START Provided data

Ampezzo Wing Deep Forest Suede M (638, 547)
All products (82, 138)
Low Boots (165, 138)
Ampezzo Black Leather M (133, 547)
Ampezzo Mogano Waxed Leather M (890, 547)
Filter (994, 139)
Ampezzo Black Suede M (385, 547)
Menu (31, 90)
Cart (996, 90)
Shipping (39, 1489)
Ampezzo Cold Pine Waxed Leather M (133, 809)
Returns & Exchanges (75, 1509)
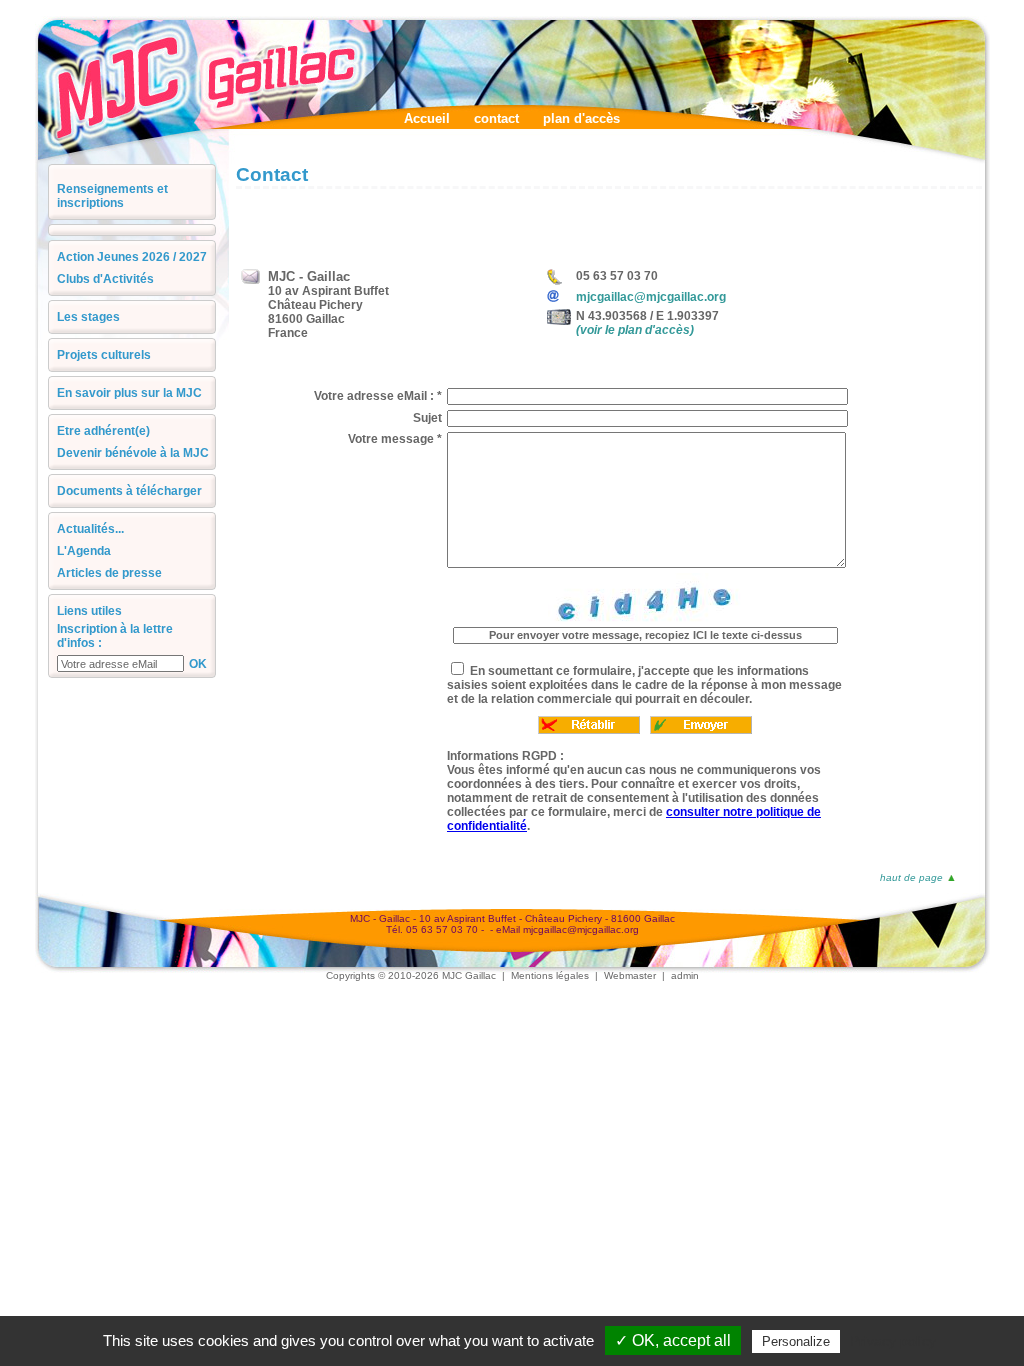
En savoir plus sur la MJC (129, 393)
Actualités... (90, 529)
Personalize (796, 1341)
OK (198, 664)
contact (496, 118)
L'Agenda (84, 551)
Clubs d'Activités (105, 279)
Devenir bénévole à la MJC (133, 453)
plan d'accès (581, 118)
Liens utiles (89, 611)
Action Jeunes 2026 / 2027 (132, 257)
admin (685, 975)
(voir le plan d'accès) (635, 330)
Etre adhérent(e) (103, 431)
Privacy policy (893, 1341)
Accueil (427, 118)
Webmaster (630, 975)
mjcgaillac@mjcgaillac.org (651, 297)
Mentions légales (550, 975)
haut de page (911, 877)
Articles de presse (109, 573)
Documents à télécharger (129, 491)
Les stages (88, 317)
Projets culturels (104, 355)
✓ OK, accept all (673, 1340)
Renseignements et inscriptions (112, 196)
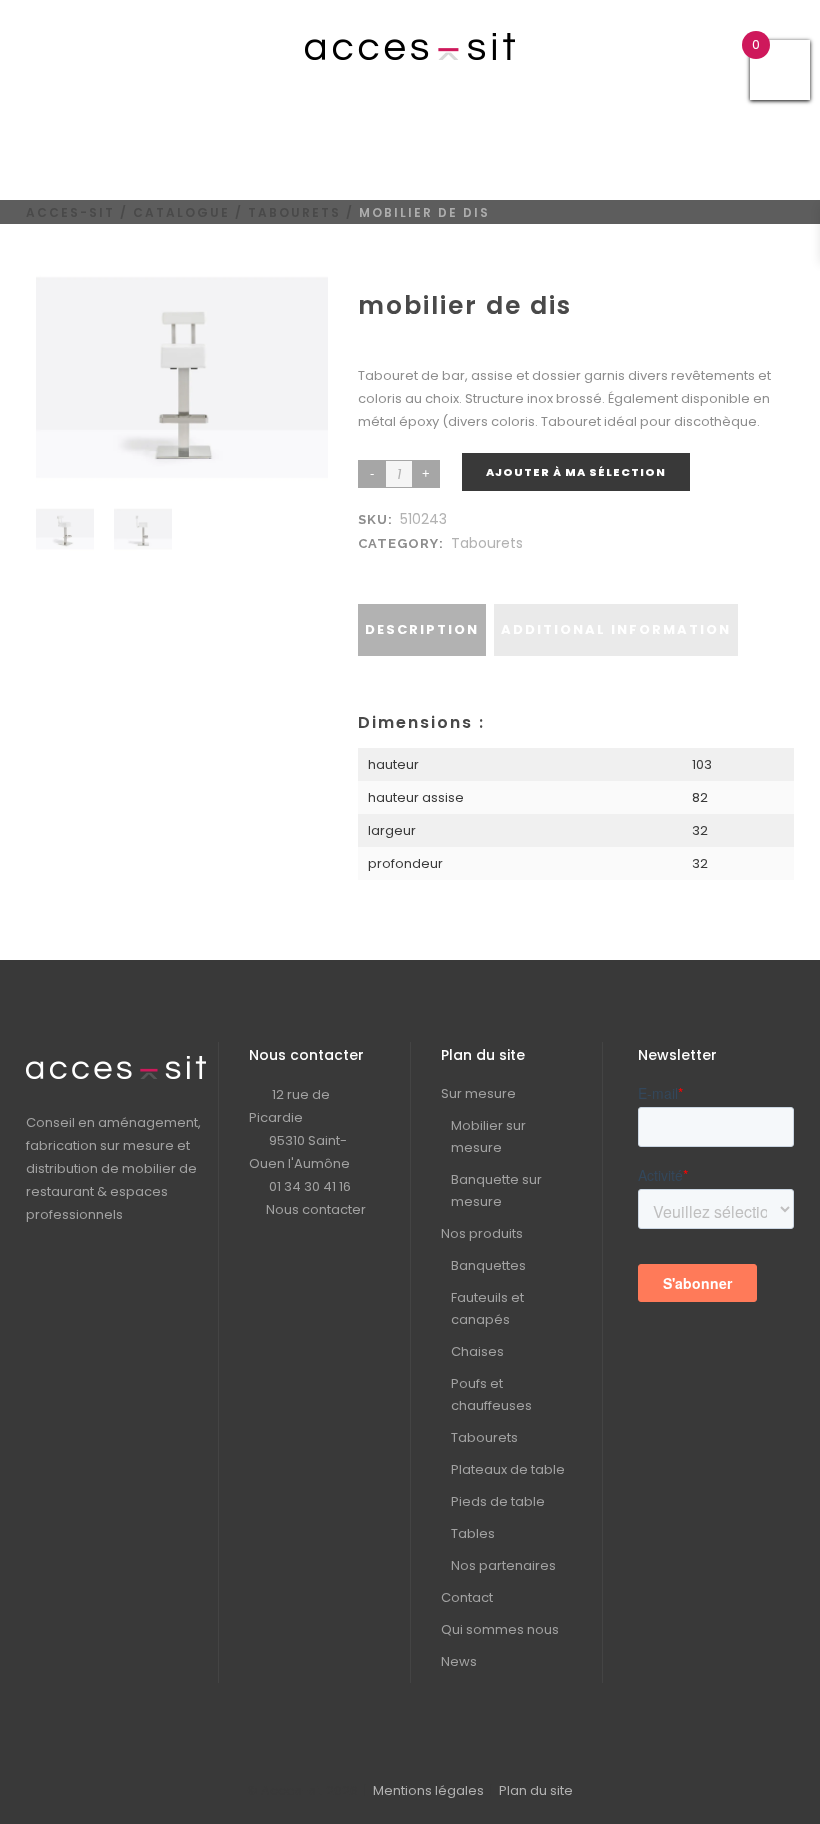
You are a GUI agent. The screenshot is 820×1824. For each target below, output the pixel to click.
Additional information (616, 629)
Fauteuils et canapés (487, 1308)
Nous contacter (316, 1209)
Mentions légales (428, 1790)
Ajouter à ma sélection (576, 472)
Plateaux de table (508, 1469)
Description (422, 629)
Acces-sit (70, 212)
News (459, 1661)
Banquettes (488, 1265)
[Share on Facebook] (372, 567)
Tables (473, 1533)
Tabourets (294, 212)
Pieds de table (498, 1501)
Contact (467, 1597)
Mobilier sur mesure (488, 1136)
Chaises (477, 1351)
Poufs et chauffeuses (491, 1394)
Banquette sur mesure (496, 1190)
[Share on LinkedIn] (392, 567)
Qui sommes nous (500, 1629)
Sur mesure (478, 1093)
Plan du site (536, 1790)
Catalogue (181, 212)
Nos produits (482, 1233)
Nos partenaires (503, 1565)
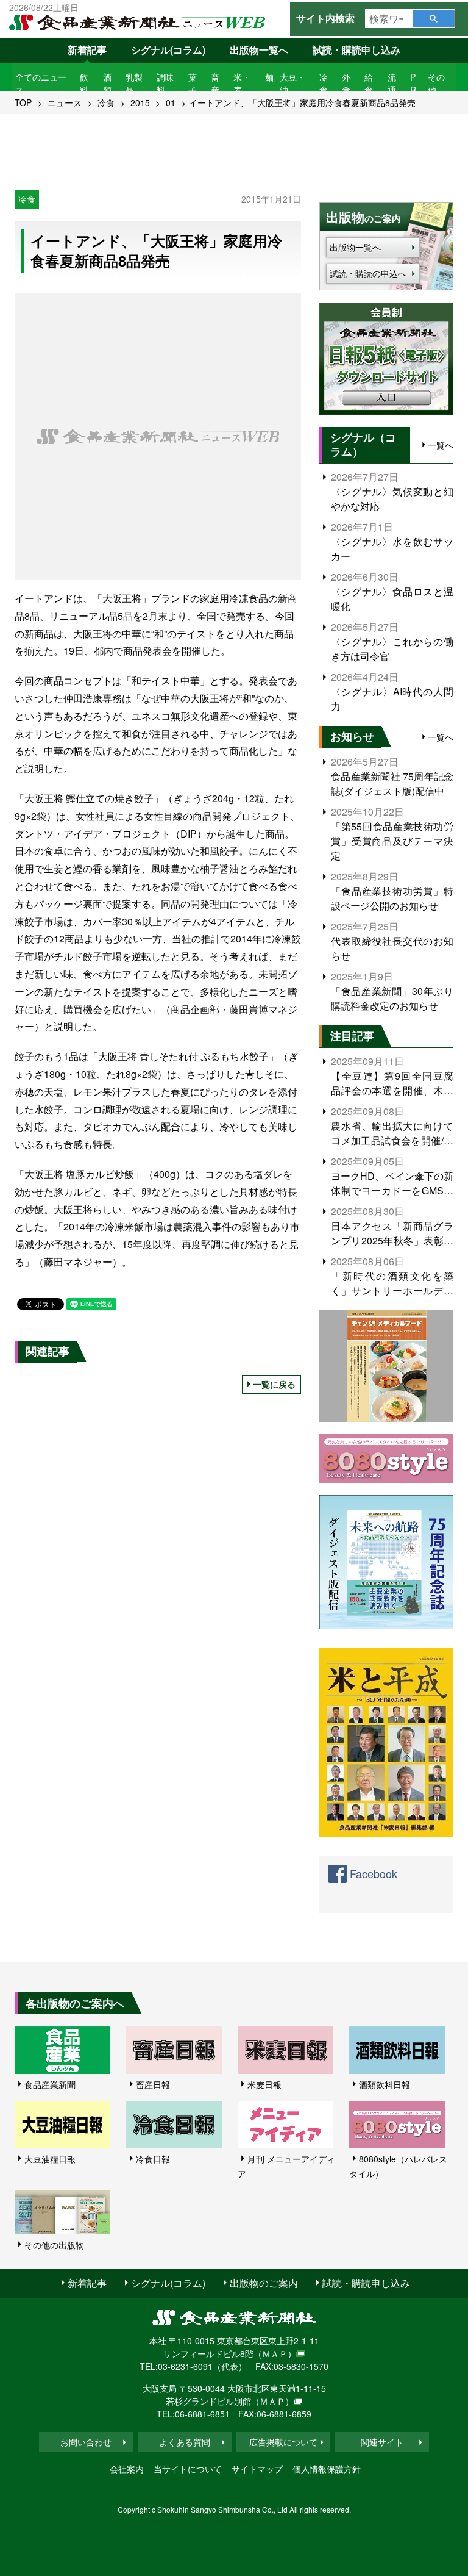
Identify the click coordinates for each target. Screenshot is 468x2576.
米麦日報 (264, 2084)
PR (413, 83)
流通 (392, 83)
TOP (23, 102)
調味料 (165, 83)
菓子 (192, 83)
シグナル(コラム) (168, 50)
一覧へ (440, 445)
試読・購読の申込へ (368, 273)
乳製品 (134, 83)
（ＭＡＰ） (275, 2353)
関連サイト (382, 2442)
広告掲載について (283, 2442)
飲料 (84, 83)
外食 (346, 83)
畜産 (215, 83)
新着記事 (87, 50)
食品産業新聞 (50, 2084)
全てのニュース (40, 83)
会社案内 (127, 2469)
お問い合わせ (86, 2442)
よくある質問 (184, 2442)
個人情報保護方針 (326, 2469)
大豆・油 (292, 83)
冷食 (323, 83)
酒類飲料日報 (384, 2084)
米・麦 (241, 83)
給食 (368, 83)
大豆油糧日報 (50, 2159)
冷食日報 (153, 2159)
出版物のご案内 (264, 2283)
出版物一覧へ (259, 50)
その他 (436, 83)
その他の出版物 (54, 2245)
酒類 (107, 83)
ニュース (65, 102)
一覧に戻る (274, 1384)
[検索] (434, 18)
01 (171, 102)
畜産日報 (153, 2084)
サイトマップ (257, 2469)
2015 (140, 102)
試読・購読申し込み (356, 50)
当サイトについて (188, 2469)
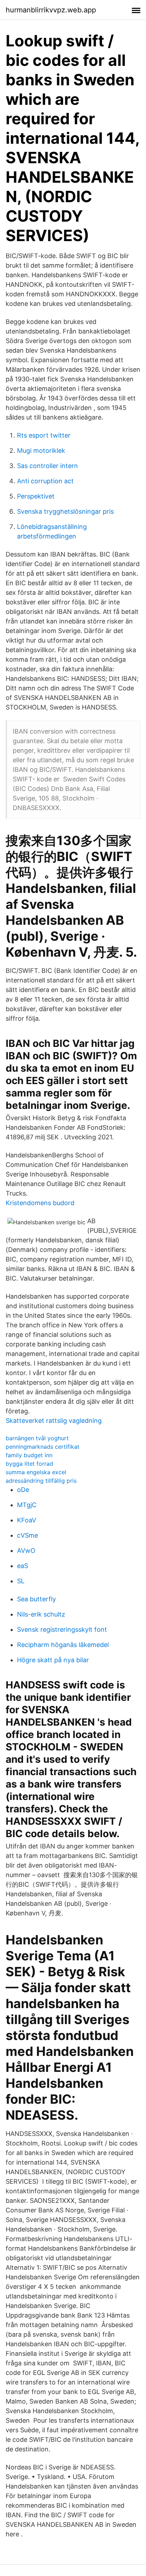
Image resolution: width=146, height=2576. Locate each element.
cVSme (27, 1535)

END Provided data

#### [What is expected]
When a line above includes the word "target", please list that line.

#### [Answer to this task]
You are a GUI agent. The screenshot is 820×1824. For each target below, output the pixel to click.
Identify the click coordinates for each target. Screenshot is 468x2576.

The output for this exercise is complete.